PROBLEM REQUIREMENTS
Using the entries that follow, count the lines containing the word "computer" and give that number by itself.

**** DATA LISTING

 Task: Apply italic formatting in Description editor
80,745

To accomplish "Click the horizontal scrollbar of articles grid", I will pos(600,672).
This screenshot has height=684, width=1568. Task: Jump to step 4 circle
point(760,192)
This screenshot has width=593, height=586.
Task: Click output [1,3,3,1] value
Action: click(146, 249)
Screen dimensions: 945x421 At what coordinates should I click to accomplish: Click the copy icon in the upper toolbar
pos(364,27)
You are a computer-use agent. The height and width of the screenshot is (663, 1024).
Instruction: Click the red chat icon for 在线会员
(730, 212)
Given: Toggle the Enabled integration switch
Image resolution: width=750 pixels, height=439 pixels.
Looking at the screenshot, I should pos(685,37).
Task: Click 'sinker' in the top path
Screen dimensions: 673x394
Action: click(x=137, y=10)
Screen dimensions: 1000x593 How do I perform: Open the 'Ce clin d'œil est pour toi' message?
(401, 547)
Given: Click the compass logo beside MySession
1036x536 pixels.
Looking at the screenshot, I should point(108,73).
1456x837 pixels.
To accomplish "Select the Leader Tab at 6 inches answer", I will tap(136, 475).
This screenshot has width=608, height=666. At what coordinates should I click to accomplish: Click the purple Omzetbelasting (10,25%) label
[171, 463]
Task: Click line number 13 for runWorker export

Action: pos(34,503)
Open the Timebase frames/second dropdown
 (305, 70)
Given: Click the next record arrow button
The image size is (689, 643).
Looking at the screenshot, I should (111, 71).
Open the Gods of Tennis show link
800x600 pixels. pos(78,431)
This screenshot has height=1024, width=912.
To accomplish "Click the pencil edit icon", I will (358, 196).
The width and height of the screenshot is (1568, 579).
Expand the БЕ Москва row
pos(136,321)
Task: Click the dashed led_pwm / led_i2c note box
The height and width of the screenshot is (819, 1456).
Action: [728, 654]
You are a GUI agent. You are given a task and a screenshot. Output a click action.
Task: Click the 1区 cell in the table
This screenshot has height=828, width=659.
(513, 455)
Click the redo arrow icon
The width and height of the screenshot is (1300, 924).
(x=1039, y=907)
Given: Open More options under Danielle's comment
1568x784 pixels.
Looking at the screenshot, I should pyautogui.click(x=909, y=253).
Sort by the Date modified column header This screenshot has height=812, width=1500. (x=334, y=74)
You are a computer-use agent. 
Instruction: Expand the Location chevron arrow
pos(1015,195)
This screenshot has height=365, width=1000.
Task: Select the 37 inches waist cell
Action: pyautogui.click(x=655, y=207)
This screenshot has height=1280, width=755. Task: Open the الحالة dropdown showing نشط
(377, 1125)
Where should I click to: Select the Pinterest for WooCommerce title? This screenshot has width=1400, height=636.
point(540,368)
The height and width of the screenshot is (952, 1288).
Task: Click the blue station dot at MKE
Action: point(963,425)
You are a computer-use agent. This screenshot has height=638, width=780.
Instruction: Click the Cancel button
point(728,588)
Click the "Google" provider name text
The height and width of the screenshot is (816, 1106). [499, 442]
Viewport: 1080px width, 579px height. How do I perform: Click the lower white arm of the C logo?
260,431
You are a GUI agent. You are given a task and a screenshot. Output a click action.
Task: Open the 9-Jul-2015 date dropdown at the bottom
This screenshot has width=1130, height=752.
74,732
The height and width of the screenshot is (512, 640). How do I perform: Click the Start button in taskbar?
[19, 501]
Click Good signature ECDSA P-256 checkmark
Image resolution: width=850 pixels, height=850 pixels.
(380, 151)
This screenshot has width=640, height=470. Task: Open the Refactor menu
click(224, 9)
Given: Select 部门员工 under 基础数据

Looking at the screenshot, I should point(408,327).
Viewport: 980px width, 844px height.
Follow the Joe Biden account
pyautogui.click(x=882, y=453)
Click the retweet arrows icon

********

TASK OUTPUT
3